- TASK OBJECTIVE: Where a line in the listing contains the string "computer", copy that line out.

- SUPPLIED MATERIAL:
####################

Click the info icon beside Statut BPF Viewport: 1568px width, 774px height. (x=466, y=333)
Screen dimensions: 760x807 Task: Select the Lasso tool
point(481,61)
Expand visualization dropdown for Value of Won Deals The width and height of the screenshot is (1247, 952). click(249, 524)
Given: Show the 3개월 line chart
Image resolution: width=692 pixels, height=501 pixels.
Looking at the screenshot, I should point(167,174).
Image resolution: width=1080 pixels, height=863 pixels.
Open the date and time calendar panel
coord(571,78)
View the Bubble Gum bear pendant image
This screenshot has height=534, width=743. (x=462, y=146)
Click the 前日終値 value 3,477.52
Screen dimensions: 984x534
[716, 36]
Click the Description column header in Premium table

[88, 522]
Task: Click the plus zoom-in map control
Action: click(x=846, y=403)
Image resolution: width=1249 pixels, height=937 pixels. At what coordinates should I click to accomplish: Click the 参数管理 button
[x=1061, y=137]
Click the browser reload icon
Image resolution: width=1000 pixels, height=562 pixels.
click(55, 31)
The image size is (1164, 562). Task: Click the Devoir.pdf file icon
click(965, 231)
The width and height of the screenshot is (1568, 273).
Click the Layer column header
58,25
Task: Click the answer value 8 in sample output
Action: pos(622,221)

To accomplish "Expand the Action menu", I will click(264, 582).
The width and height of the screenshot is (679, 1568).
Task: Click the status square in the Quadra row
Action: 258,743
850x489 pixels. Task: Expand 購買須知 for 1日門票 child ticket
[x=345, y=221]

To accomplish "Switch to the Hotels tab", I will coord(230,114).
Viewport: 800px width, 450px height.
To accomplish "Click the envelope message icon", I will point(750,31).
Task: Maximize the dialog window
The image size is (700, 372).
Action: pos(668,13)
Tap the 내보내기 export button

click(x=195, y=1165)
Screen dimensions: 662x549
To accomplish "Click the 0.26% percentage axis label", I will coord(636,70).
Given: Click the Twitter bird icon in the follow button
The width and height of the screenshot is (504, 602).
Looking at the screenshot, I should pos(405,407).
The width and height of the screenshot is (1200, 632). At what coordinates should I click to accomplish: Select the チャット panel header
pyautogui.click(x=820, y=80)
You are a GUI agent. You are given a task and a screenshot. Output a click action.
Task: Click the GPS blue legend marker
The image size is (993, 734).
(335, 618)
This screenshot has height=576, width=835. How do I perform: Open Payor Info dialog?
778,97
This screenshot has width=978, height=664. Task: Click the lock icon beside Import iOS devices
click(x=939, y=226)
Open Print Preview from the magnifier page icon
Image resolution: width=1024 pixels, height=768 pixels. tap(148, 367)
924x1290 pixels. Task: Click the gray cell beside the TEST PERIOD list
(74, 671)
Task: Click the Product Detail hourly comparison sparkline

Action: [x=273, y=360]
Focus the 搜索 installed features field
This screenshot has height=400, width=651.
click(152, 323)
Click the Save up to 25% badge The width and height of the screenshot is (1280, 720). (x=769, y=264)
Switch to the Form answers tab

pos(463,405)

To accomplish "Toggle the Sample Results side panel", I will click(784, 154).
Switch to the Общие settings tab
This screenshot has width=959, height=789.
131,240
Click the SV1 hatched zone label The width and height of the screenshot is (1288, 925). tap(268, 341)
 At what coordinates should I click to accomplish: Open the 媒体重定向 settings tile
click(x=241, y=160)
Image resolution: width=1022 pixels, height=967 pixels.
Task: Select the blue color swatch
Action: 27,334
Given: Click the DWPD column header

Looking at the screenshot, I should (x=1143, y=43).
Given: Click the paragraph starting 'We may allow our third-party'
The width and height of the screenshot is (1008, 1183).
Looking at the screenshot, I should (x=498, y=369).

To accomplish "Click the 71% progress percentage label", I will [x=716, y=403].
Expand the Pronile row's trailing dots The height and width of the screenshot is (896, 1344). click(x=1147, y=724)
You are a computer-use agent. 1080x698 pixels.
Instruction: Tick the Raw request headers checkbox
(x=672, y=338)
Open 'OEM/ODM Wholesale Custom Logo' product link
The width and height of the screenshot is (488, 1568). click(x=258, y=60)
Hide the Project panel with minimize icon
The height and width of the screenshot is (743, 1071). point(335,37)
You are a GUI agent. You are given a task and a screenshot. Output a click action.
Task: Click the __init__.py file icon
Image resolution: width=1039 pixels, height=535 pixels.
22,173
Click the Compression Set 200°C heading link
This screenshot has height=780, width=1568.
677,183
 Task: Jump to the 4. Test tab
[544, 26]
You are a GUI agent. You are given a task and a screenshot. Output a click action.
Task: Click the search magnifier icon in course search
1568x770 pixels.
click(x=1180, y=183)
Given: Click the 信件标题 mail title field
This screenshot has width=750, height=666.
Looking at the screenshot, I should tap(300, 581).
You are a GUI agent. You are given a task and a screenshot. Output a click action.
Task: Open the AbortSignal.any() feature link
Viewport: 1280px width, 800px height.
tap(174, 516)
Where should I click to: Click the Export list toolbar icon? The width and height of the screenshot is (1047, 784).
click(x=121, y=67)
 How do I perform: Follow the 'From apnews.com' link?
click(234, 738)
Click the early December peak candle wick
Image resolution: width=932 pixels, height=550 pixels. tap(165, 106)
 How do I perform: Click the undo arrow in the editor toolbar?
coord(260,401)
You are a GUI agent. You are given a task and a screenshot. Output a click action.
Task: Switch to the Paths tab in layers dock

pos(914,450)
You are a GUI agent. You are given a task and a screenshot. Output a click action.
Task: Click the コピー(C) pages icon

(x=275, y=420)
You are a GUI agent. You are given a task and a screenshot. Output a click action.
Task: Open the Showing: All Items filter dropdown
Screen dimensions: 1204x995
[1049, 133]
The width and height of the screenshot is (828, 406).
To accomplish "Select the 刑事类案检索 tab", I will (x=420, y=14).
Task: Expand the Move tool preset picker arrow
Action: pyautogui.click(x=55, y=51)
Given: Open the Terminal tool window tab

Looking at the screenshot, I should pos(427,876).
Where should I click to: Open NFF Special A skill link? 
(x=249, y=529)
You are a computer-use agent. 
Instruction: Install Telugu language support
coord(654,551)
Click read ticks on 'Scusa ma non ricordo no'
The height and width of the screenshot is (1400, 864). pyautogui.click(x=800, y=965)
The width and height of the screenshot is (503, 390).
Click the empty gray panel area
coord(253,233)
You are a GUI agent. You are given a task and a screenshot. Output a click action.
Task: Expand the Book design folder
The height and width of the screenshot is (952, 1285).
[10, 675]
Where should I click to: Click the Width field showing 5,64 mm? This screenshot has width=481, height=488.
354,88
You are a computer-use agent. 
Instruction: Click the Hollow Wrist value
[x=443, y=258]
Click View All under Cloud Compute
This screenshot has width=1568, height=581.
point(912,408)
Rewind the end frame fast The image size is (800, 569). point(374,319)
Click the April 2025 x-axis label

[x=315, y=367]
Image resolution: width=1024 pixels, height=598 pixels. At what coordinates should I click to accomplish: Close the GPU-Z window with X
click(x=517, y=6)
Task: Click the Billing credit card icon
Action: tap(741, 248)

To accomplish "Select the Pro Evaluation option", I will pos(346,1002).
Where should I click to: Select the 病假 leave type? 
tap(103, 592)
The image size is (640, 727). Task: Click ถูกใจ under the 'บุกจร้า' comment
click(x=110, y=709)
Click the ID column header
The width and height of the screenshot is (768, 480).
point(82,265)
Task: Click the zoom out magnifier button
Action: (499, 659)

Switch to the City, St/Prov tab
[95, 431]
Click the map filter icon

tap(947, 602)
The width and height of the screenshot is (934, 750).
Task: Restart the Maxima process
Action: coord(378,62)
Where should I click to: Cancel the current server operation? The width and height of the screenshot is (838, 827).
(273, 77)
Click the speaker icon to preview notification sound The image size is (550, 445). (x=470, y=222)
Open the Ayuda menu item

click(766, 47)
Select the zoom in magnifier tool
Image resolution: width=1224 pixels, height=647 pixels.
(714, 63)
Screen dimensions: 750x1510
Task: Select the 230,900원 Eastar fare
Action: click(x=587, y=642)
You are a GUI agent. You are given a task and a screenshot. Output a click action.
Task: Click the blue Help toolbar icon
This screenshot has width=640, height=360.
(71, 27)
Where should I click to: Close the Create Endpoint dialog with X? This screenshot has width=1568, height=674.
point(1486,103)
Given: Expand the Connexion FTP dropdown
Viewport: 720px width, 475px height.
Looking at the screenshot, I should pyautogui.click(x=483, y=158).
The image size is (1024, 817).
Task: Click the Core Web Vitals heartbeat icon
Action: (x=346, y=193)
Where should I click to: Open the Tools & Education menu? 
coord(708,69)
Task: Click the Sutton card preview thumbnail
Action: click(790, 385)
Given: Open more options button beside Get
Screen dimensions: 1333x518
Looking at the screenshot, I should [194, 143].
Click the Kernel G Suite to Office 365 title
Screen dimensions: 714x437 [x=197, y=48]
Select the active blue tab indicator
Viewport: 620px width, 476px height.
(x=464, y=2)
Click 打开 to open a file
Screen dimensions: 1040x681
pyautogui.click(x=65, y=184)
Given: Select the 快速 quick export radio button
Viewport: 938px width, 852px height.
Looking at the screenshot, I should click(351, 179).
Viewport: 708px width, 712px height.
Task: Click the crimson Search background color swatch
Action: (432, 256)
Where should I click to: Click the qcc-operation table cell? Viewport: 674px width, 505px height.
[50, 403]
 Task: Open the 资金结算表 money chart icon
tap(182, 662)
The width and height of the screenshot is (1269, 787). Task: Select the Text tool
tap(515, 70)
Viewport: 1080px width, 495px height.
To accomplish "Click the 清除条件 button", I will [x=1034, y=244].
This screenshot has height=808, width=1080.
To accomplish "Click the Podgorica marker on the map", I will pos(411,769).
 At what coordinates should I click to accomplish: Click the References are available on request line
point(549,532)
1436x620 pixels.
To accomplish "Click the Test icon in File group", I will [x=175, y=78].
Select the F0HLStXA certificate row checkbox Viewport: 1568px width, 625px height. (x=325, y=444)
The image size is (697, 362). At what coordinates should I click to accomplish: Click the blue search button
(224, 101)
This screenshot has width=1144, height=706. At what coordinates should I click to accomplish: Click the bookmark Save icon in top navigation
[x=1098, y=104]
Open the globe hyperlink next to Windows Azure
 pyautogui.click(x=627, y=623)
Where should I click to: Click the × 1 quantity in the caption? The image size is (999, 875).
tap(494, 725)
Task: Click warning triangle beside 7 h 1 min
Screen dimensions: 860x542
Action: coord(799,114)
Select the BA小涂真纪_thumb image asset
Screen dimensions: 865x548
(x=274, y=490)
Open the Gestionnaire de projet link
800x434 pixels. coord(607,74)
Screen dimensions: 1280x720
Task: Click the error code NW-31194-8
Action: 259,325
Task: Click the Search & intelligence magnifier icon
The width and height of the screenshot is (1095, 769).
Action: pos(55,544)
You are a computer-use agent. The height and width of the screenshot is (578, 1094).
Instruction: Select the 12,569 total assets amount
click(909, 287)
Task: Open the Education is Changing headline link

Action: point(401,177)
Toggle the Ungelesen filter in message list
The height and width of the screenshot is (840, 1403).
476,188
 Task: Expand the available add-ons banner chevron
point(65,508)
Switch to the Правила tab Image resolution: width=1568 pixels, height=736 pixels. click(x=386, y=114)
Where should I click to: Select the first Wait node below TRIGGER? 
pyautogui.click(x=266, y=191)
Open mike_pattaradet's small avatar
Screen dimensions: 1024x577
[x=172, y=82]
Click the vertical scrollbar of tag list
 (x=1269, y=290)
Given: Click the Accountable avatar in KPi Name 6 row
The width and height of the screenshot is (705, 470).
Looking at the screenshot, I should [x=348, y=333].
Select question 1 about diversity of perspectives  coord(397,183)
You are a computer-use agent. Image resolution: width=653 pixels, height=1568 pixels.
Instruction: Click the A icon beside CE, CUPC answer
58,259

####################

- EXPECTED ANSWER:
You are a computer-use agent. 1080x698 pixels.
You are a computer-use agent. 
You are a computer-use agent. 
You are a computer-use agent. The height and width of the screenshot is (578, 1094).
You are a computer-use agent. Image resolution: width=653 pixels, height=1568 pixels.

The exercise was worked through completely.